> TASK TO COMPLETE
Copy the lines of the listing below word for word, from the line containing "Open the more" down to the line containing "click(322, 93)", including both of those lines.
==*==
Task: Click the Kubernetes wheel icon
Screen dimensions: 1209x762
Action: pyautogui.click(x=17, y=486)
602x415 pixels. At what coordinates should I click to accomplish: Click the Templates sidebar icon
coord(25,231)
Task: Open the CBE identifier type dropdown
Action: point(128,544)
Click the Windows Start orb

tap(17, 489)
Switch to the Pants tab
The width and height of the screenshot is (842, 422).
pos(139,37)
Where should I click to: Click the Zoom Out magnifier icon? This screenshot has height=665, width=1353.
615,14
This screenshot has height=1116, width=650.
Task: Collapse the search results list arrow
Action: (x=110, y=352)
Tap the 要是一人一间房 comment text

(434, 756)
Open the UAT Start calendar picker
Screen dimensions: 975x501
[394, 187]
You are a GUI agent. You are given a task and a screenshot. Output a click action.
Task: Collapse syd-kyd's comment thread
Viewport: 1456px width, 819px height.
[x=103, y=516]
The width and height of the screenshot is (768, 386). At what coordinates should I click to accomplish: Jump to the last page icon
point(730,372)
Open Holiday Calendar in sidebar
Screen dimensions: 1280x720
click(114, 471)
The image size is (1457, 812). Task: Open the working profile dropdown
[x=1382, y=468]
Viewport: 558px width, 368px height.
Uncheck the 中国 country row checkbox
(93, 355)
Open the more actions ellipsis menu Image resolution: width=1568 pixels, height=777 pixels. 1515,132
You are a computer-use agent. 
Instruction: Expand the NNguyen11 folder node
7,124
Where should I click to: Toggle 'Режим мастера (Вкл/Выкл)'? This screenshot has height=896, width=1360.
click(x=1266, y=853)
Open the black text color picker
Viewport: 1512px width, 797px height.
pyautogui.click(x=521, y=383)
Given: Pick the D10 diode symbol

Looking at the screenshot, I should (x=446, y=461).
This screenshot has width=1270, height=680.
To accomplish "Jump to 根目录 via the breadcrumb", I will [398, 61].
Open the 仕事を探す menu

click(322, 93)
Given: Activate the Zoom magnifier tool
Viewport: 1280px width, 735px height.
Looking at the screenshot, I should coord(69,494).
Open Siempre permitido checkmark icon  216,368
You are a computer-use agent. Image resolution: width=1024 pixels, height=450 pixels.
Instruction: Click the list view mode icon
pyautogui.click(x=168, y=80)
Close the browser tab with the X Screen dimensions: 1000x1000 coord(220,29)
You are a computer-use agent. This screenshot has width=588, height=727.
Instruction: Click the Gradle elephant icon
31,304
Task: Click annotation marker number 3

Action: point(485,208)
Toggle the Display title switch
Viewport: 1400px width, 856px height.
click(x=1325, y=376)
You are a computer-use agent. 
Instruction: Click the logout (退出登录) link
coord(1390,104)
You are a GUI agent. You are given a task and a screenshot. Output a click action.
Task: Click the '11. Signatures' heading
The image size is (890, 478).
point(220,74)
==*==
> SOLUTION
Open the more actions ellipsis menu Image resolution: width=1568 pixels, height=777 pixels. 1515,132
You are a computer-use agent. 
Instruction: Expand the NNguyen11 folder node
7,124
Where should I click to: Toggle 'Режим мастера (Вкл/Выкл)'? This screenshot has height=896, width=1360.
click(x=1266, y=853)
Open the black text color picker
Viewport: 1512px width, 797px height.
pyautogui.click(x=521, y=383)
Given: Pick the D10 diode symbol

Looking at the screenshot, I should (x=446, y=461).
This screenshot has width=1270, height=680.
To accomplish "Jump to 根目录 via the breadcrumb", I will [398, 61].
Open the 仕事を探す menu

click(322, 93)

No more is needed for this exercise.